We note several distinguishing features of Evanston that convince us it is not controlling under the circumstances of the instant case. Significantly, this is not an action brought by a provider as an attempt to "get out of" an agreement with Medicaid. Additionally, Evanston involved a plaintiff's recovery under tort law, not an award pursuant to workers' compensation law. The decisive factor, however, is that the health-care providers in this case, including intervenor, are not seeking any additional payment from plaintiff, the patient. Unlike Evanston, intervenor and the other health care providers in this case seek to recover, under the Workers' Compensation Act, directly from defendant-carrier, which was obligated by order of the Commission to pay plaintiff's reasonable medical expenses. In the instant case, the state Medicaid program has already accepted reimbursement from defendants; Medicaid is now out of the picture, and it remains the responsibility and duty of the Commission to determine what medical expenses defendants are liable for and in what amounts.

Defendants' position is that plaintiff's medical-care providers that accepted Medicaid payments have been paid in full; thus, defendants' obligation under the Commission's opinion and award was fulfilled by reimbursing Medicaid. If accepted, this position would effectively allow employers and workers' compensation carriers to substitute the Medicaid reimbursement rate for the Commission's fee schedule for medical expenses. To construe federal Medicaid statutes and regulations as preempting the state workers' compensation law under these circumstances would permit employers and carriers to reap a financial windfall in savings on medical expenses by denying liability for workplace injuries. This result would clearly undermine a central purpose of the Act, which is to provide "swift and sure" compensation without protracted litigation.

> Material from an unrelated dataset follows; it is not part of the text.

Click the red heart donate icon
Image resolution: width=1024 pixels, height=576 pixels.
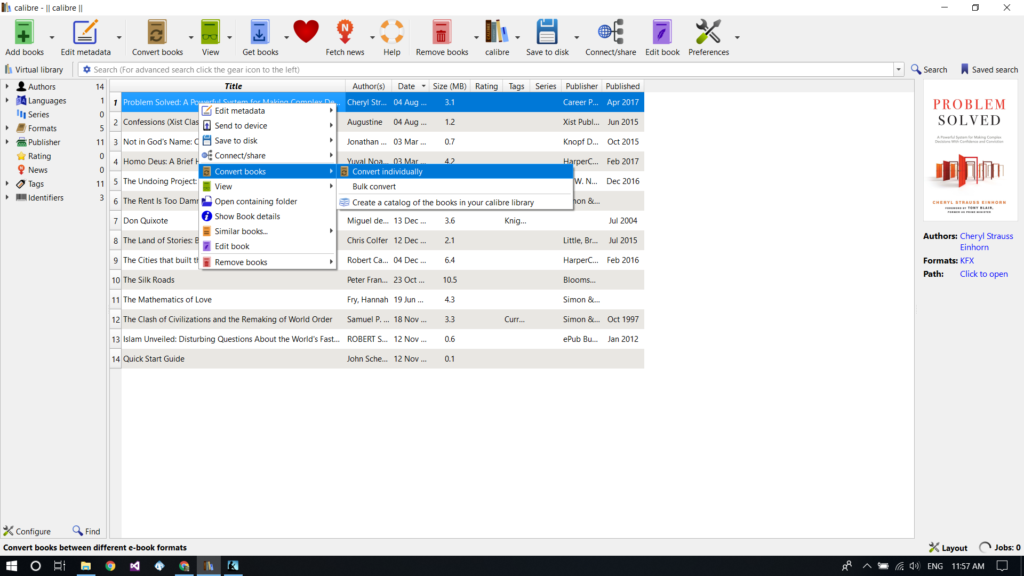(306, 32)
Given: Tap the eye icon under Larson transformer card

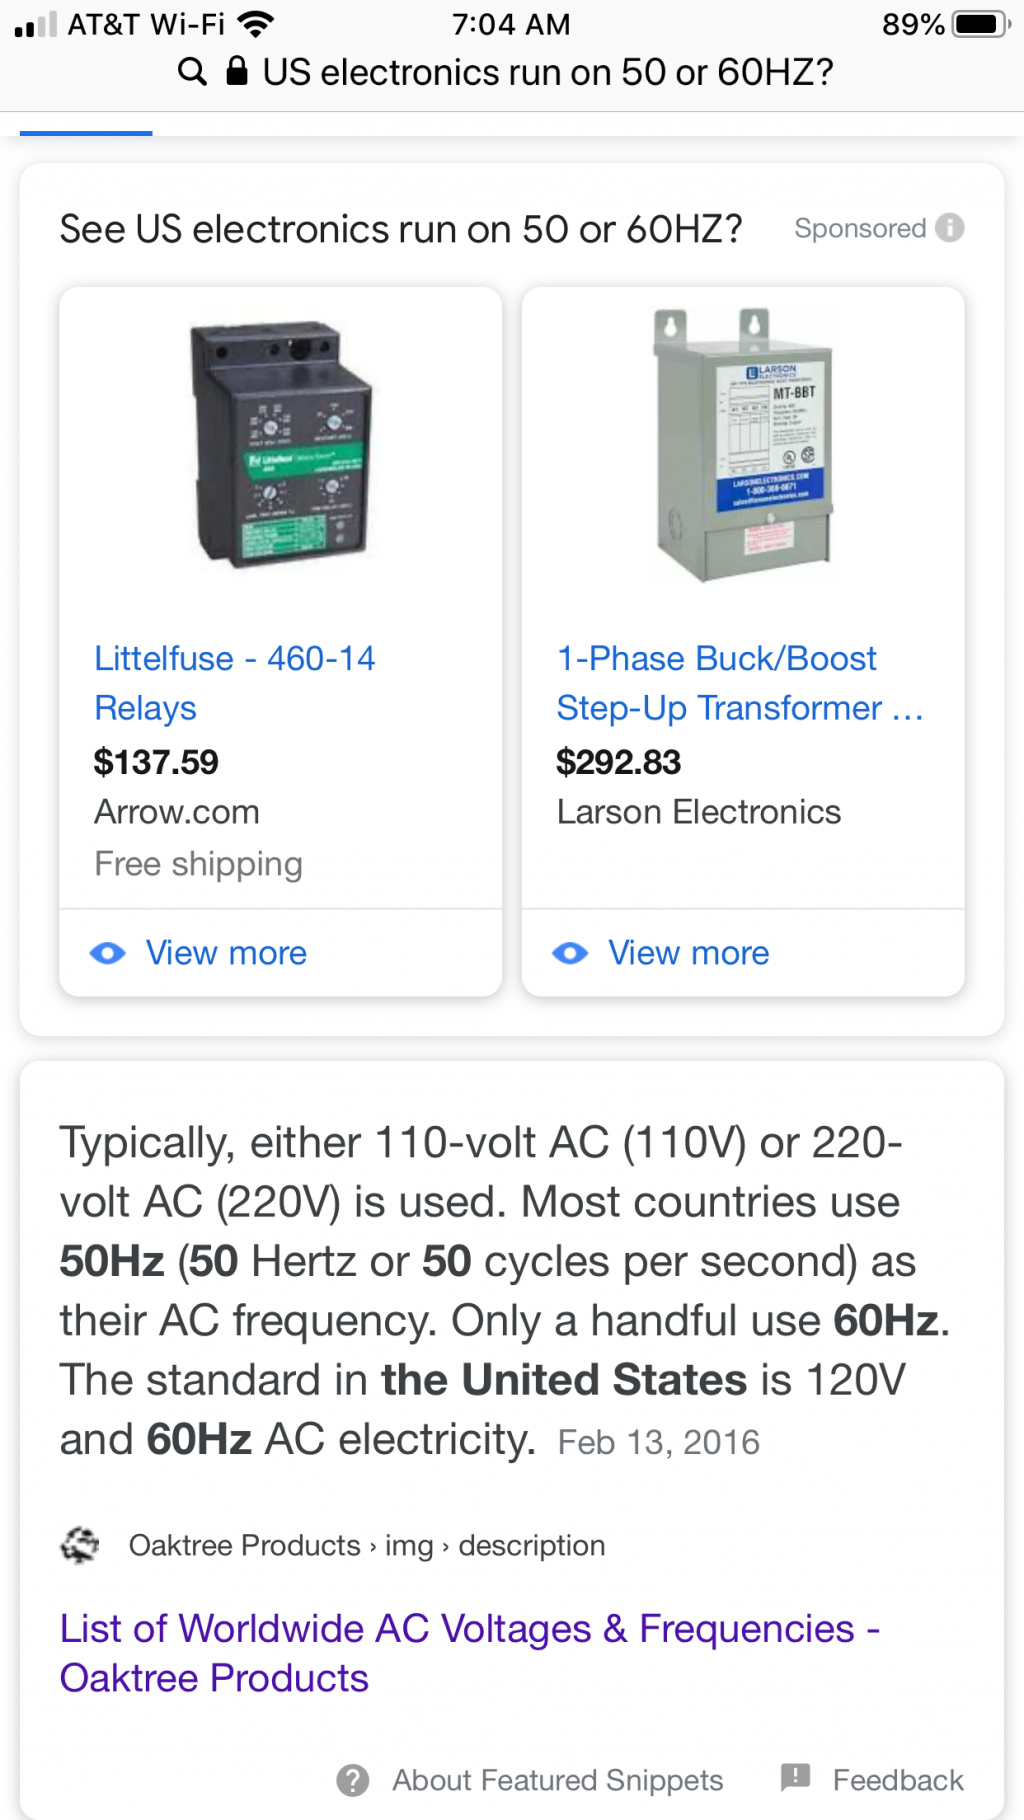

We do not find the state Workers' Compensation Act and federal Medicaid statutes or regulations to be in conflict. Neither do we find that, by establishing the Medicaid program, Congress expressed a clear intent to preempt state workers' compensation law or to relieve an employer of any part of its responsibility to provide medical compensation to an injured employee. We have examined the federal Medicaid statutes and regulations put forth by defendants, and we find no specific language therein referring to workers' compensation. Nor do we find any language which may reasonably be construed as relieving an employer from its obligation under state workers' compensation law to pay the reasonable medical expenses of an injured employee. Enforcement of the Act does not obstruct the objectives of Congress in enacting Medicaid. Moreover, it is not "physically impossible" to comply with both federal Medicaid law and the state law of workers' compensation. Thus, we conclude that the obligation of defendants to pay the reasonable and necessary medical expenses of plaintiff, and the ability of intervenor and other providers to accept such payment, is not controlled or preempted by federal Medicaid statutes or regulations.

We emphasize that there is no dispute in this case that intervenor and other medical-care providers sought payment from Medicaid because defendant-employer denied liability for plaintiff's injuries, and there is no contention that Medicaid was billed by intervenor or other providers prior to exploring the existence of other sources of payment in violation of state or federal Medicaid law.

For the foregoing reasons, we hold that the Commission's 19 December 1995 order directing defendants to pay intervenor and plaintiff's other health-care providers the difference between the amount reimbursed to Medicaid and the amount allowable under the Act was a proper exercise of its authority. We further hold that the Commission correctly applied the workers' compensation law of this State and that such law is not preempted by federal Medicaid law. We therefore reverse the Court of Appeals' holding that the Commission's 19 December 1995 order was in error. Because of this decision, it is unnecessary to address plaintiff and intervenor's additional argument that this appeal was not properly before the Court of Appeals. We remand to the Court of Appeals for further remand to the Industrial Commission for reinstatement of the 19 December 1995 order.